[Material supplied Boundary: Start]

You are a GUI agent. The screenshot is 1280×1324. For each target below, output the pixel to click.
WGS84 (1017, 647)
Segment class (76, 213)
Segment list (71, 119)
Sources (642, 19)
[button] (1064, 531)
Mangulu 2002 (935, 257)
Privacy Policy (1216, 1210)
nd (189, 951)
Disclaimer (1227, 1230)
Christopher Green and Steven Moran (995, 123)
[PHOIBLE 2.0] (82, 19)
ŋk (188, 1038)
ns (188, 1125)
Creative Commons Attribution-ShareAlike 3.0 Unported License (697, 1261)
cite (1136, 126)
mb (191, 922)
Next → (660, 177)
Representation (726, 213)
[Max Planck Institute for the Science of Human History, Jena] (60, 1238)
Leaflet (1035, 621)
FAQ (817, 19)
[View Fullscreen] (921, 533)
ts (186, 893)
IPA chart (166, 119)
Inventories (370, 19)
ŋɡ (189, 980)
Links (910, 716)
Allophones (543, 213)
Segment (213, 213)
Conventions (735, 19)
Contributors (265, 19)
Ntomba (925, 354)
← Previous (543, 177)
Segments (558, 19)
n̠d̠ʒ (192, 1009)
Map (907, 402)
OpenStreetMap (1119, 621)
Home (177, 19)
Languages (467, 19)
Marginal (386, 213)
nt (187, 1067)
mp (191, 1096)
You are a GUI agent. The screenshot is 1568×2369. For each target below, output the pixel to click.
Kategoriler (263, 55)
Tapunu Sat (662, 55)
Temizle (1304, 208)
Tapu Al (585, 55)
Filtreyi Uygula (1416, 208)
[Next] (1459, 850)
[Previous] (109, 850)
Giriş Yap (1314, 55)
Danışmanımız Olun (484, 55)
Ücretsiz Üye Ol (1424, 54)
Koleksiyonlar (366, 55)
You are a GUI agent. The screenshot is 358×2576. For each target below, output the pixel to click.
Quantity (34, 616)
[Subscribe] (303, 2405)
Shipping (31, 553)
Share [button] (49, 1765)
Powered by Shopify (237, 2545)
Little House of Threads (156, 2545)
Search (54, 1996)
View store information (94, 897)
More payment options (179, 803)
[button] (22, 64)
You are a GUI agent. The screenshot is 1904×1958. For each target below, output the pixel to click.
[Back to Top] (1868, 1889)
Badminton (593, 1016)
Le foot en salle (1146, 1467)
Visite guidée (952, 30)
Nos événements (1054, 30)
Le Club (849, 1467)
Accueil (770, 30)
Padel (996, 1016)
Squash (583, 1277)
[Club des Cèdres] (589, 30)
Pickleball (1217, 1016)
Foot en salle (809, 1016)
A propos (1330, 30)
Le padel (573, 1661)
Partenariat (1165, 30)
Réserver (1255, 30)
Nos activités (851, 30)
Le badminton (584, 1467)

[Material supplied Boundary: End]

**What needs to be done:** Above are the entries. Copy exactly the part that opens with the line containing "ŋk (188, 1038)" and closes with the line containing "nt (187, 1067)", and no more.

**Solution for this problem:**
ŋk (188, 1038)
ns (188, 1125)
Creative Commons Attribution-ShareAlike 3.0 Unported License (697, 1261)
cite (1136, 126)
mb (191, 922)
Next → (660, 177)
Representation (726, 213)
[Max Planck Institute for the Science of Human History, Jena] (60, 1238)
Leaflet (1035, 621)
FAQ (817, 19)
[View Fullscreen] (921, 533)
ts (186, 893)
IPA chart (166, 119)
Inventories (370, 19)
ŋɡ (189, 980)
Links (910, 716)
Allophones (543, 213)
Segment (213, 213)
Conventions (735, 19)
Contributors (265, 19)
Ntomba (925, 354)
← Previous (543, 177)
Segments (558, 19)
n̠d̠ʒ (192, 1009)
Map (907, 402)
OpenStreetMap (1119, 621)
Home (177, 19)
Languages (467, 19)
Marginal (386, 213)
nt (187, 1067)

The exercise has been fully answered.